VATICAN ASTRONOMER TO SPEAK AT SHU

Guy J. Consolmagno Reaches for Stars and Deeper Understanding of Life

A Vatican astronomer who explores connections between meteorites, asteroids and the origin and evolution of small solar system bodies will bring his expertise to the Sacred Heart University campus on Wednesday, March 21st.

Guy J. Consolmagno, S.J., a Jesuit brother who believes in the need for science and religion to work alongside one another rather than as competing ideologies, will deliver a lecture titled “Astronomy, God and the Search for Elegance,” at 3:30 p.m. in University Commons. The event is presented by the University’s Hersher Institute for Applied Ethics and is open to the public free of charge.

“By looking closely at a handful of images, we’ll explore the way that one proceeds from an emotional appreciation of the beauty of the stars and planets to a deeper understanding that satisfies both reason and emotion,” said Consolmagno, a research astronomer and planetary scientist who has worked at the Vatican Observatory since 1993.
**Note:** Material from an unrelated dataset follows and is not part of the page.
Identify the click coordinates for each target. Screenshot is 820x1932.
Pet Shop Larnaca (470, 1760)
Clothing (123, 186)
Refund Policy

Consolmagno serves as curator of the Vatican meteorite collection, one of the largest in the world. Among his publications are four books: a popular telescope guide, Turn Left at Orion (with Dan M. Davis; Cambridge University Press, 1995); a planetary sciences textbook, Worlds Apart (with Martha W. Schaefer; Prentice Hall, 1993); a book describing modern physics for a church-going layperson, The Way to the Dwelling of Light (University of Notre Dame Press, 1998); and Brother Astronomer, Adventures of a Vatican Scientist (McGraw Hill, 2000).
Consolmagno obtained a Master of Science degree in 1975 in Earth and Planetary Sciences from the Massachusetts Institute of Technology, and his Ph.D. in Planetary Science from the University of Arizona in 1978. From 1978-80 he was a postdoctoral fellow and lecturer at the Harvard College Observatory. In 1983 he joined the U.S. Peace Corps to serve in Kenya for two years, teaching astronomy and physics.
Consolmagno, who has also studied philosophy and theology, divides his time between Tucson, Arizona, and Italy, observing asteroids and Kuiper Belt comets with the Vatican's 1.8 meter telescope.